● **PRÉSENTATION DE L'EXERCICE**:
Dites si chacune des affirmations suivantes concorde avec l'extrait du document ci-dessous. Répondez par oui ou par non, puis citez mot pour mot le passage qui le montre.
1. Le scénario daté du 16 février 1996 précède de onze mois le début du tournage.
2. Le scénario daté du 16 février 1996 est la première version écrite par les scénaristes.
3. Le scénario daté du 16 février 1996 contient 38 chansons distinctes.

● **EXTRAIT DU DOCUMENT**:

Quelles chansons pour « On connaît la chanson » ?

François Thomas - 5 avril 2017

François Thomas se penche sur les archives de la scripte Sylvette Baudrot et analyse l'évolution du choix des chansons dans On connaît la chanson (1997), le film d'Alain Resnais écrit par Agnès Jaoui et Jean-Pierre Bacri.

Les archives de Sylvette Baudrot le laissent deviner, le choix des extraits que les comédiens d’On connaît la chanson interprètent en play-back sur la voix de chanteurs célèbres est loin d’avoir été figé d’emblée. L’entreprise n’allait pas de soi : trouver de courts fragments de chansons qui s’intègrent à la courbe dramatique du scénario, qui soient stimulants pour le metteur en scène et sa troupe et dont la société de production puisse obtenir les droits. À lire entre les lignes les déclarations publiées du réalisateur et des scénaristes, on sait que les critères de sélection ont fait débat. Fallait-il privilégier les tubes récents, familiers du public ? des chansons qui reflètent l’âge et la culture des personnages, sur lesquelles ils ont dansé adolescents ? ou bien pouvait-on retenir aussi des chansons d’avant guerre oubliées, malgré une qualité d’enregistrement inférieure ? Les chansons devaient-elles toujours faire avancer l’action, communiquer sentiments et informations à la place du dialogue, ou bien pouvaient-elles avoir une part d’arbitraire ? Devaient-elles être réparties de façon équilibrée dans le scénario, ou bien pouvaient-elles s’absenter longtemps puis soudain pulluler ? Les archives gardent une trace des hésitations qui se sont manifestées aux différents stades de la création du film.

Le scénario de février 1996

Le premier document disponible dans la collection de Sylvette Baudrot est le scénario d’Agnès Jaoui et Jean-Pierre Bacri daté du 16 février 1996, soit onze mois avant le début du tournage. Cette mouture scénaristique n’est pas la première, mais celle considérée comme suffisamment avancée pour que la scripte en assure le préminutage qui servira à estimer la durée du plan de travail et le budget pellicule. On compte alors 38 extraits musicaux, pour 24 chansons distinctes1. La plupart sont des tubes de variétés datant des années 1960 à 1990 : des disques de Dalida, France Gall, Sylvie Vartan, Serge Lama, Julien Clerc, Alain Bashung, Téléphone et autres, y compris certains tout récents de Charles Aznavour ou Alain Souchon.

● **EXTRAITS DE DONNÉES**:
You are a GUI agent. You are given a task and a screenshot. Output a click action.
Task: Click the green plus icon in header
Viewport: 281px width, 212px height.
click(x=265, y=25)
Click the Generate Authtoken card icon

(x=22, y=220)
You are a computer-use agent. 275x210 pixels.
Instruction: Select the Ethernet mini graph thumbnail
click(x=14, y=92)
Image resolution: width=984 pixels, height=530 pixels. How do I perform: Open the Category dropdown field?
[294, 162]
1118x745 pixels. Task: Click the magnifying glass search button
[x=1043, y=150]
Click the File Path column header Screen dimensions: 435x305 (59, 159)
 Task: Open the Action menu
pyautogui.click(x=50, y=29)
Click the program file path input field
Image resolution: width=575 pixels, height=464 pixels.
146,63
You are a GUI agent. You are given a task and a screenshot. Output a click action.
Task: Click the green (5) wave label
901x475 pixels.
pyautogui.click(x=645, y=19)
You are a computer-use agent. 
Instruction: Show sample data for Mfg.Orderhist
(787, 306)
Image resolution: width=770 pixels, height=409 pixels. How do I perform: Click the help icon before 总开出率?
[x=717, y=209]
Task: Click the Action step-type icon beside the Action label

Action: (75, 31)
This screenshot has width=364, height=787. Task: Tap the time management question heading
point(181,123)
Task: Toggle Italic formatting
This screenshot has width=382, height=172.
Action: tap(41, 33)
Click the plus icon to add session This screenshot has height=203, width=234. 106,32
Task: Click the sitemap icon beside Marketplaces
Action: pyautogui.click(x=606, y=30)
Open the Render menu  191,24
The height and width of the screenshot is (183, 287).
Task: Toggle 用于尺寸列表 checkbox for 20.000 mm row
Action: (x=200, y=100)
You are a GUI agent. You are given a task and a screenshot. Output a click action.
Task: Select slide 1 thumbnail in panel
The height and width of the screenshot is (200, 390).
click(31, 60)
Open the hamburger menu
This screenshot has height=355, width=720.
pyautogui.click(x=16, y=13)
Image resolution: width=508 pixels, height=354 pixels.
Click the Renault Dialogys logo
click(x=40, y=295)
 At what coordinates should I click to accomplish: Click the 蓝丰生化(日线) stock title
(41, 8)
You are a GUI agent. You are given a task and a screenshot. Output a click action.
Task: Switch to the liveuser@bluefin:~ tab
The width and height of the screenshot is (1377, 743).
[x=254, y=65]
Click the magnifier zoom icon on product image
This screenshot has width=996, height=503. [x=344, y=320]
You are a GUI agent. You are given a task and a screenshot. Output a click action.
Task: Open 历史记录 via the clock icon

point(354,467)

● **RÉPONSE RÉDIGÉE**:
1. Oui : « soit onze mois avant le début du tournage ».
2. Non : « Cette mouture scénaristique n’est pas la première ».
3. Non : « On compte alors 38 extraits musicaux, pour 24 chansons distinctes ».